Do you wish dragons were real? They sadly aren't, but we can pretend they are by using the power of Photoshop! In this tutorial I will show you how to create a mini dragon using a few stock photos. You will learn how to build a dragon out of real animals, how to place it in a hand, and then how to color and blend the elements to make them look like a whole.
In order to complete this exercise, you'll need the following resources:
- Bat wings 1
- Bat wings 2
- Lizard head
- Lizard horns
- Lizard scales
- Lizard tail
- Lizard eye
- Woman showing her hand
1. Prepare the Assets
Before you start, you need to find perfect stock photos for your vision. The elements must have a certain perspective, but it's not the only thing you should pay attention to. The quality of all the elements will have to be adjusted to the one with the lowest quality. Make sure all your images are big and high quality to achieve the best results!
We have a lot of images, but we only need certain parts of them. For example, I want to use the head of that lizard and nothing more. In order to do this we need to select the area we want separated. There's no magic trick for this—if you want accurate results, use the Pen Tool (P) to draw a path around the area. It sounds scary, but you can learn it in a mere 60 seconds from our video Getting a Grip on the Pen Tool.
After you draw the path, right click it and select Make Selection.
Go to Select > Inverse (Control-Shift-I) and delete the background. Then you can crop (C) the image and save it as PSD or PNG to keep the transparent background.

**Things to do**:
[a] Swap "Make Selection" for "Load Selection" as you copy the Photoshop tutorial from "After you draw" to "the transparent background.".
[b] For each statement, say whether it agrees with the Photoshop tutorial, answering yes or no and quoting the deciding words: (i) the Pen Tool is recommended for accurate selections; (ii) the cropped image should be saved as a JPG to keep the transparent background; (iii) a lizard tail is among the listed resources.
The data after this point comes from a different source.

**Source data**:
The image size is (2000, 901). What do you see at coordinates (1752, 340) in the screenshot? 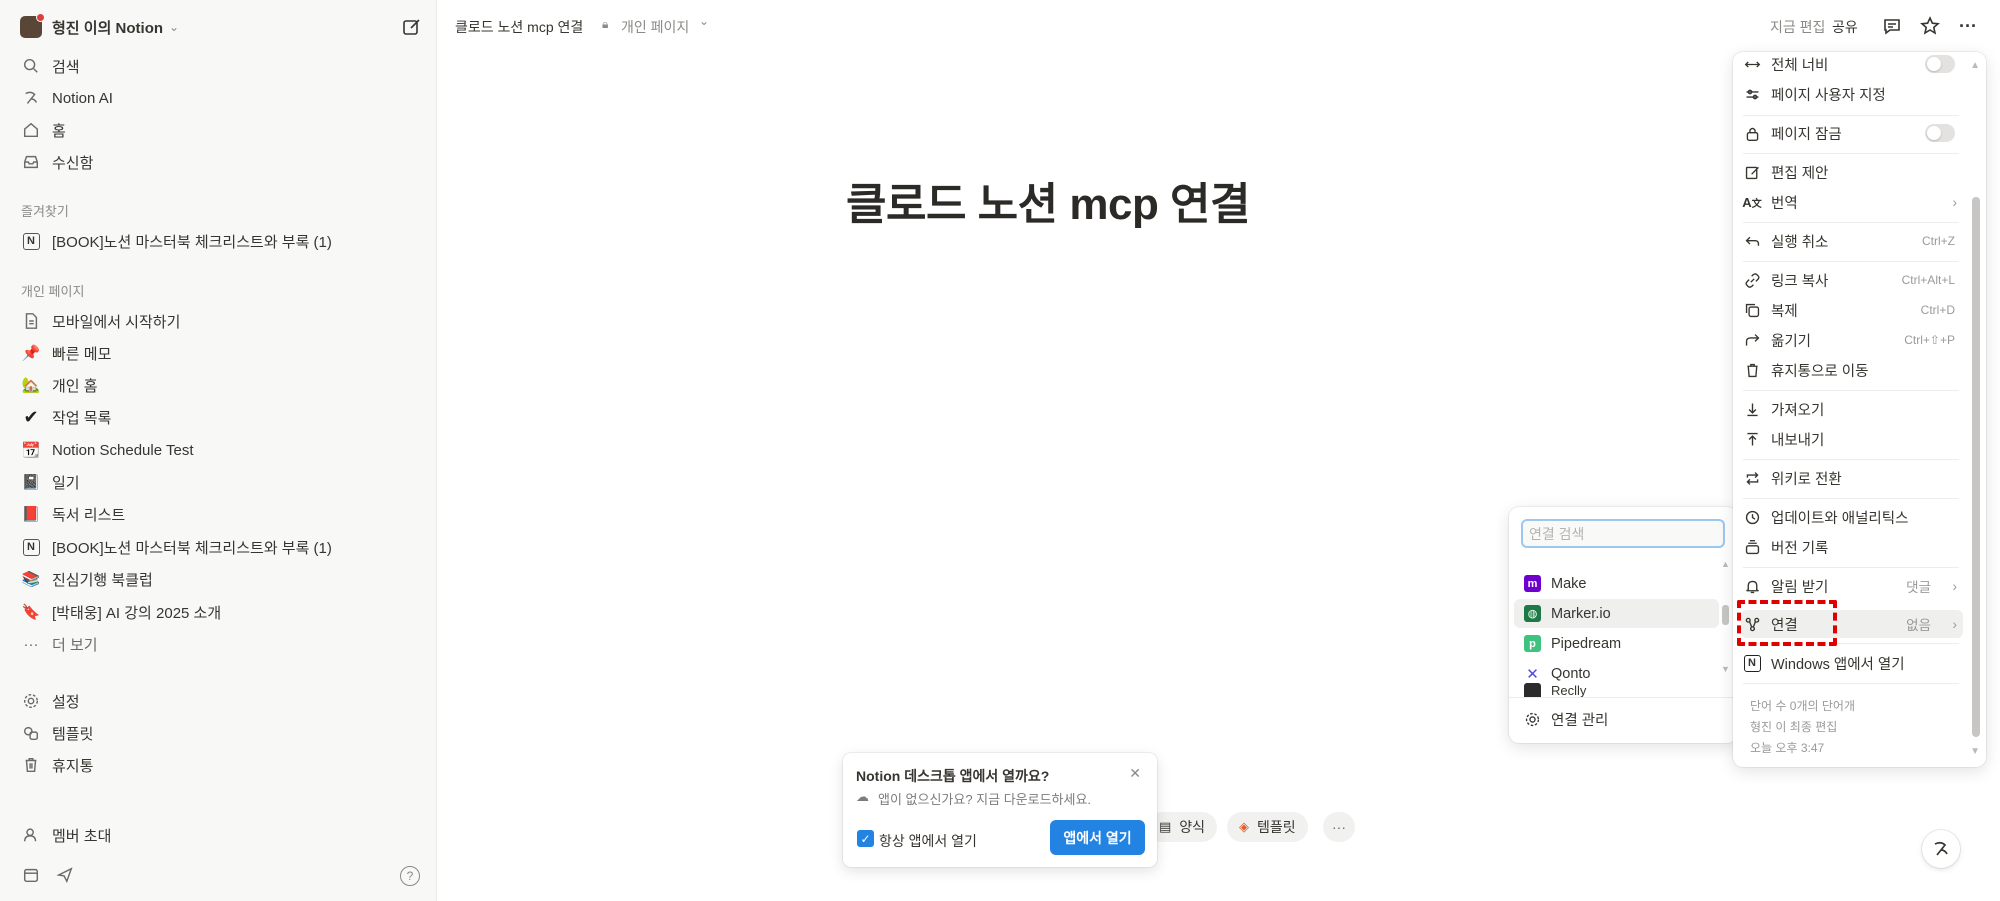
I see `move-arrow-icon` at bounding box center [1752, 340].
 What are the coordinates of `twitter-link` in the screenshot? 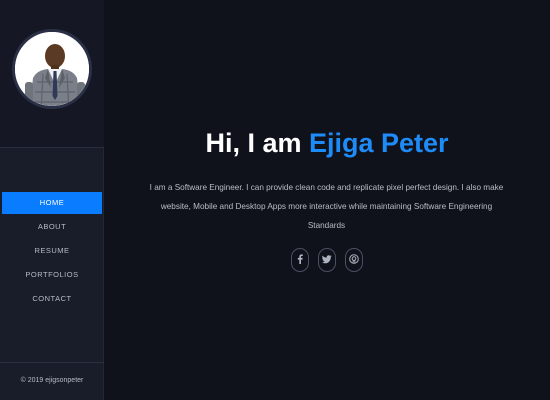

**Exercise results**:
[a]
After you draw the path, right click it and select Load Selection.
Go to Select > Inverse (Control-Shift-I) and delete the background. Then you can crop (C) the image and save it as PSD or PNG to keep the transparent background.

[b]
(i) Yes: "if you want accurate results, use the Pen Tool (P) to draw a path around the area"
(ii) No: "save it as PSD or PNG to keep the transparent background"
(iii) Yes: "Lizard tail"